Exercise objective
Every record is to be copied unchanged, except that its pictures are removed.
- Opening Delimiter -
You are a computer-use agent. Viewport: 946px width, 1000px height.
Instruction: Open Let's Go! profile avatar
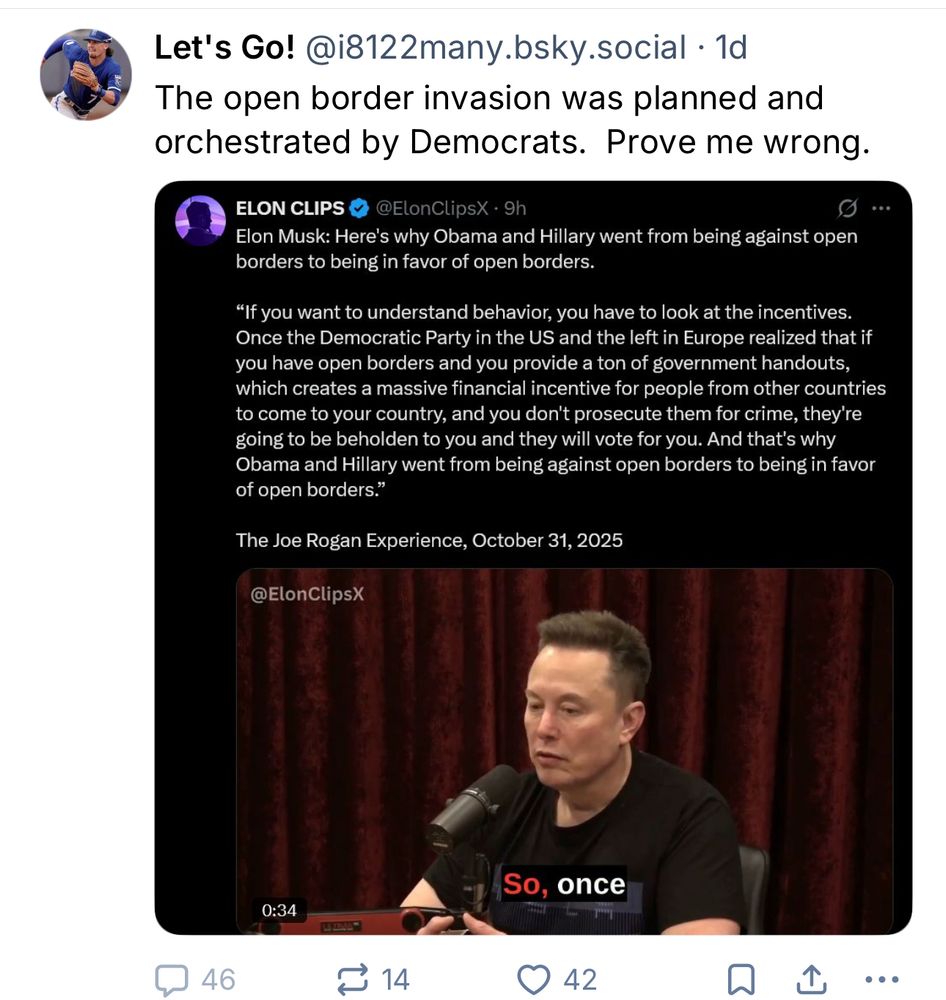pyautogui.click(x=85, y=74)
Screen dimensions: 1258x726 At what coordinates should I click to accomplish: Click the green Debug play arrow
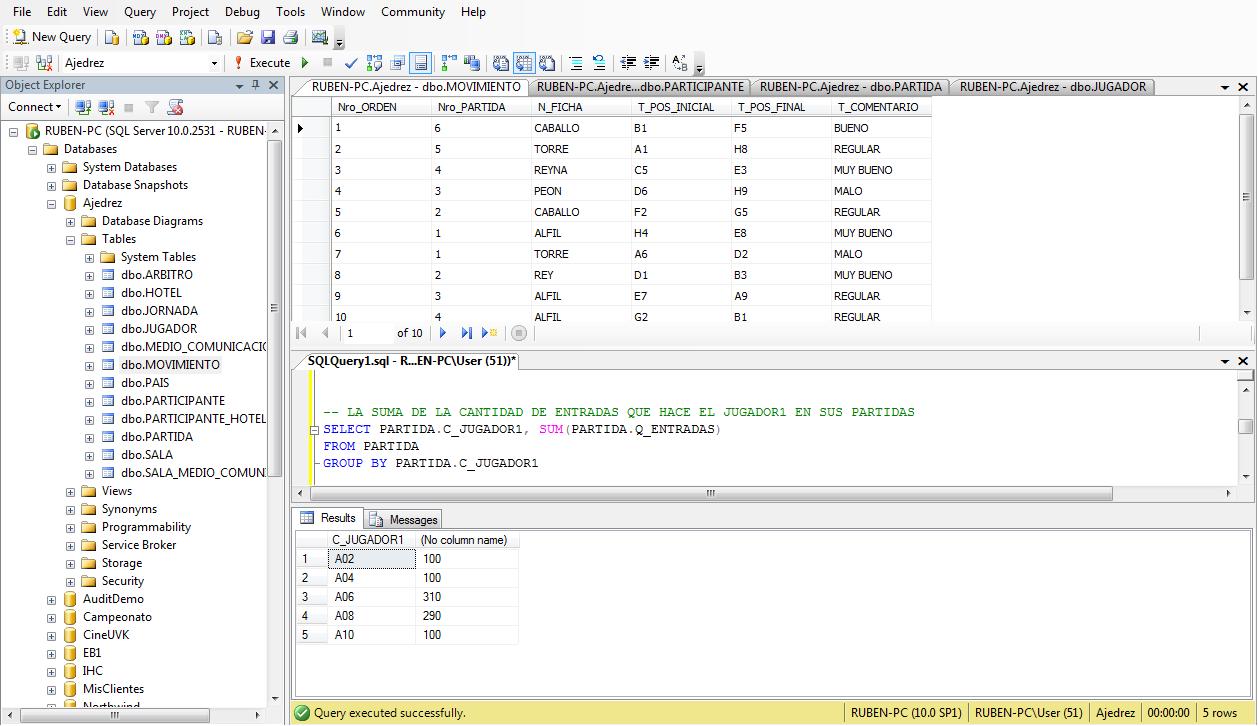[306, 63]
- Closing Delimiter -
Task result
You are a computer-use agent. Viewport: 946px width, 1000px height.
Instruction: Open Let's Go! profile avatar
pyautogui.click(x=85, y=74)
Screen dimensions: 1258x726 At what coordinates should I click to accomplish: Click the green Debug play arrow
[306, 63]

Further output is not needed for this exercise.